Not long after its introduction into the Olympic Games, Daktronics landed a contract with the PGA (Professional Golf Association) Tour in the 1980s that would prove to be a challenge. “The systems had to be portable with very little power demand because we operated them off of a golf cart battery,” Kurtenbach recalled. “They also had to be high enough so they were visible to the crowd, but we couldn’t have any stakes in the ground because of the complex irrigation systems on the course. We also had to develop a radio link between the system and a results system to run it.”
Daktronics used some new technology it had acquired rights to several years earlier and displays were well-received on the PGA Tour. “It was a very significant project for us,” Kurtenbach said. Since then, the company has gone on to create the world’s largest video display for sports in 2004, and later topped its own record in 2006 with the installation of two HD screens and the world’s largest fascia boards at Dolphins Stadium in Miami.
Most recently, Daktronics set a new milestone by installing the world’s largest HD display at Kauffman Stadium, home of the Kansas City Royals in the spring of 2008. There are now numerous projects in the works for facilities like the new TCF Bank Stadium in Minneapolis, Minn., and the New Meadowlands in East Rutherford, N.J.

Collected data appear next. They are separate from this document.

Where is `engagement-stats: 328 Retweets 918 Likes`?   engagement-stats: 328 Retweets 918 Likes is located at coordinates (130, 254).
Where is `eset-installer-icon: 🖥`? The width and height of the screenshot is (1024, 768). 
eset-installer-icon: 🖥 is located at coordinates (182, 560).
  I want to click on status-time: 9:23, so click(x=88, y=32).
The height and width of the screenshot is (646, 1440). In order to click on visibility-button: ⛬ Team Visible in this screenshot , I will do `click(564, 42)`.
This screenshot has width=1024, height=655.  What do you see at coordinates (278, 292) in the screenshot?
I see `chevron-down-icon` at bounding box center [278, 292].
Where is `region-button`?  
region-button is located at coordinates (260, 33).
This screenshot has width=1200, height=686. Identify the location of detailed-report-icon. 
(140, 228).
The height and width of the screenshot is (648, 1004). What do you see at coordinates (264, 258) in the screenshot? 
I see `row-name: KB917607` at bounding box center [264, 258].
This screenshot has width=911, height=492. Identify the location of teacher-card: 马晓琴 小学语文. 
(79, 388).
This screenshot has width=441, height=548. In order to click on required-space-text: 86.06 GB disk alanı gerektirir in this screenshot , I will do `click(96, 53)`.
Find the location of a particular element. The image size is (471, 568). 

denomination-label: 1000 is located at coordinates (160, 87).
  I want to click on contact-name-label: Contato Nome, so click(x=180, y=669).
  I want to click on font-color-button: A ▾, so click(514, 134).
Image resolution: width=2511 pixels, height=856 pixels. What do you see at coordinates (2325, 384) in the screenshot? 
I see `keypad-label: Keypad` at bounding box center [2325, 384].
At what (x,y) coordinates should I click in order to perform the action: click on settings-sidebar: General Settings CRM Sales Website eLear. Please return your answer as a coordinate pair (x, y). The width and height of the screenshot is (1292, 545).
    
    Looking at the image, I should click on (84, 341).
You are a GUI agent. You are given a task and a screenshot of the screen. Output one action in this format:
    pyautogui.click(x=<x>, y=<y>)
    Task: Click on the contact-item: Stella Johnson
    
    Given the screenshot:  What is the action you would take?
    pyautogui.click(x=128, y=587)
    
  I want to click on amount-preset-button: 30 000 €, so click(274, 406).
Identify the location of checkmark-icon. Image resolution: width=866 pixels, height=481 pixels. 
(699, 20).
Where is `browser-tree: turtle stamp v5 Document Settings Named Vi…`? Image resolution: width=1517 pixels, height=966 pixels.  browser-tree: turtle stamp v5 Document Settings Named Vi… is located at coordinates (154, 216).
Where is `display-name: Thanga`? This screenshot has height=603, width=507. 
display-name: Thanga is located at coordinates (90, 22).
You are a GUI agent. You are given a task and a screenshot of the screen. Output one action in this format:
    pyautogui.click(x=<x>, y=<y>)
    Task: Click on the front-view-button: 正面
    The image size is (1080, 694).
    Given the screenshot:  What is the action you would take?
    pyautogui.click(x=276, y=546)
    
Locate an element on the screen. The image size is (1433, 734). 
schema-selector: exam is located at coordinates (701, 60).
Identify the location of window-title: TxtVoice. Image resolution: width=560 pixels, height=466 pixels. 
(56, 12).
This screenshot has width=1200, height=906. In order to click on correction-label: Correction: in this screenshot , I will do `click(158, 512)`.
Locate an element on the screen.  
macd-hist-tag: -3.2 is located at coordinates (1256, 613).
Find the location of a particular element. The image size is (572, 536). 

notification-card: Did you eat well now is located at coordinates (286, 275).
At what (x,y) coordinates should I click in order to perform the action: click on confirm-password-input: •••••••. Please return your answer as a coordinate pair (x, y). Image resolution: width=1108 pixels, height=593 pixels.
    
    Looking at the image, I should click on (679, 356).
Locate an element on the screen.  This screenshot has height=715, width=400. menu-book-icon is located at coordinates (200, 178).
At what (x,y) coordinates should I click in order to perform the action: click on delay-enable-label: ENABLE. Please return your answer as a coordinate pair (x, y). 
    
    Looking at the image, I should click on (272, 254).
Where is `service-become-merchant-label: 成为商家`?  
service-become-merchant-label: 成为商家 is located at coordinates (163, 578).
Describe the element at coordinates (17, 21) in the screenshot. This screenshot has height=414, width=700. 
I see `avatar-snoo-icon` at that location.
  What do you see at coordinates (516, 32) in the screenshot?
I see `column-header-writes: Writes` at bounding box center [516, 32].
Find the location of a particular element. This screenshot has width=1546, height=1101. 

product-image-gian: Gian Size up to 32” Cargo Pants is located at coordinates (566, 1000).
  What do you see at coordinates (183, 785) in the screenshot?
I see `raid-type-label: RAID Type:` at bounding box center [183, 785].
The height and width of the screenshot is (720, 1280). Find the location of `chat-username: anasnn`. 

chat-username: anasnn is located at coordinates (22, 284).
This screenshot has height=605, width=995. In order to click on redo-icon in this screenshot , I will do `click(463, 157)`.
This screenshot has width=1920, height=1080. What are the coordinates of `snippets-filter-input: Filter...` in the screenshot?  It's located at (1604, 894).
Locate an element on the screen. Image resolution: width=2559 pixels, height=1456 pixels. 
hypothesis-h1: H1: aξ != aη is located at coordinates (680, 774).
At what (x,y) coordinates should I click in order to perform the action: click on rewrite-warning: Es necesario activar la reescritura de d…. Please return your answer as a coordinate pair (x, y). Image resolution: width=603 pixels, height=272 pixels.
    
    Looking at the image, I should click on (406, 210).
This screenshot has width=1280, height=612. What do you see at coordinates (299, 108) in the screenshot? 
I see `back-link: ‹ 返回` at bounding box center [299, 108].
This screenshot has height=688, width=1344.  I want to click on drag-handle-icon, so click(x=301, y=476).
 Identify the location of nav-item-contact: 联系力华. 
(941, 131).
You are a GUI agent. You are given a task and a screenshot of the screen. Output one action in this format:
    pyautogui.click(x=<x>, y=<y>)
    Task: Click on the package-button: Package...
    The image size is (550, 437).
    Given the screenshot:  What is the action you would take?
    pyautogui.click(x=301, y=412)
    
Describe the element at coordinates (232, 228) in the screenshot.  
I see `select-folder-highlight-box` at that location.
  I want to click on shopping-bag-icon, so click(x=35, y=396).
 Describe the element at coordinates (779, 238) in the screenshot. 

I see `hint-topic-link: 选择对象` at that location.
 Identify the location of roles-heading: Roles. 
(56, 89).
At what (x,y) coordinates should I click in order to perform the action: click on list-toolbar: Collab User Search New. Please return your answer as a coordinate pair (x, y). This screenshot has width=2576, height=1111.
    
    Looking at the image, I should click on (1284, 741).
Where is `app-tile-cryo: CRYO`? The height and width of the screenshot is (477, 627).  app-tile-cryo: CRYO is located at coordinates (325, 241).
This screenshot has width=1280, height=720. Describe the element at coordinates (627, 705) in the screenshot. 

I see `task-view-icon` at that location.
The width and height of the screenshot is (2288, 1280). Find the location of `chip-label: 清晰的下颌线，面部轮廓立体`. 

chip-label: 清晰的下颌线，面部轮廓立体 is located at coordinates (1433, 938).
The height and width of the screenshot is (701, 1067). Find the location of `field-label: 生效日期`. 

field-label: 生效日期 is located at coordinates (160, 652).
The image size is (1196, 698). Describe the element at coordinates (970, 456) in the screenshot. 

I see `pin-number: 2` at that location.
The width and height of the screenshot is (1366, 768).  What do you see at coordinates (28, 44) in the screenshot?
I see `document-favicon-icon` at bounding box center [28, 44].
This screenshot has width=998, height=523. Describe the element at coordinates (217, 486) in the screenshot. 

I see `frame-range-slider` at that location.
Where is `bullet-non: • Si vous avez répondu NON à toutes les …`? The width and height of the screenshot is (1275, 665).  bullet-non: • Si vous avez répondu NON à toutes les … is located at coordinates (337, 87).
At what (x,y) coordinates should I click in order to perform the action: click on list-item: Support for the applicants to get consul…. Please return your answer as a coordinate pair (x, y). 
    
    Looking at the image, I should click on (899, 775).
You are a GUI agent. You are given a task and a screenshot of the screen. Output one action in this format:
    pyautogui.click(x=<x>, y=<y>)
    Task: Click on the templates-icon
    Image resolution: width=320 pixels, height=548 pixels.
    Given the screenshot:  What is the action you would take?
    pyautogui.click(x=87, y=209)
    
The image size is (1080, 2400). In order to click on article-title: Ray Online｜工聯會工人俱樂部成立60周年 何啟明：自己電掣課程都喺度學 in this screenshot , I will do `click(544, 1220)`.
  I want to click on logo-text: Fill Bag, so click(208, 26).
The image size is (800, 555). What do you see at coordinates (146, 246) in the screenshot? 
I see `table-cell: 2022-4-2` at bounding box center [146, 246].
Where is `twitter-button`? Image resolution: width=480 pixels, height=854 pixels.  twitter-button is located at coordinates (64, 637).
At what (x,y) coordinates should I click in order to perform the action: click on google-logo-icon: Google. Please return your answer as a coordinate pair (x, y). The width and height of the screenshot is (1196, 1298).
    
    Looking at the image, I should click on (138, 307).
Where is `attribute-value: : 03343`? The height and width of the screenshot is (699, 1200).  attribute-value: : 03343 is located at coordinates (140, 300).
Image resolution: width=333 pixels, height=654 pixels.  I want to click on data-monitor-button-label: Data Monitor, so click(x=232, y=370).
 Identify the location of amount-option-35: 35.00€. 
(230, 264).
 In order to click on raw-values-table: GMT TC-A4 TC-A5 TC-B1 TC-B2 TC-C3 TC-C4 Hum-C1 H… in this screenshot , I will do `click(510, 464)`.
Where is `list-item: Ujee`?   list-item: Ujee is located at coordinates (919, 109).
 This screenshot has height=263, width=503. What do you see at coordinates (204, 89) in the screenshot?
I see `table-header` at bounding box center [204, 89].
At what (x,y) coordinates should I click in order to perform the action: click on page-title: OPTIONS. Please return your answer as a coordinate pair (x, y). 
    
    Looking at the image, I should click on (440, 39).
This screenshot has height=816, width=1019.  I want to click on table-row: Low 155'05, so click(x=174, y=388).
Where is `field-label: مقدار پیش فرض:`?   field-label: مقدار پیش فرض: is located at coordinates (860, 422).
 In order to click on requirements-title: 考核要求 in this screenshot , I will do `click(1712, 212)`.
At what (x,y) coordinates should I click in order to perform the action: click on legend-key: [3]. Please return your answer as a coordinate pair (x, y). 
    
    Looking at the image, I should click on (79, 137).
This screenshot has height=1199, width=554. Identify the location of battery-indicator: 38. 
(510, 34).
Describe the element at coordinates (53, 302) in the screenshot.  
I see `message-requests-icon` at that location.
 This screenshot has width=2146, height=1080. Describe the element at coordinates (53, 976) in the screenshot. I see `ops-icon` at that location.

In 40 years, Daktronics has grown from a garage-based business to one with 60 offices on five continents, engineering, manufacturing and marketing video products, sports products, mobile and modular products, commercial products, transportation products and sound systems and more, with more than $100 million in annual sales.
Attributing the company’s success to simply “attending to the details, getting things right on a day-to-day basis,” Kurtenbach added that “by constantly improving and adding features to our products, we have been able to cause the markets to have a greater demand for products with much more display capability. I think that’s epitomized now more than every by these large sports systems we produce as well as the large advertising billboards we do.”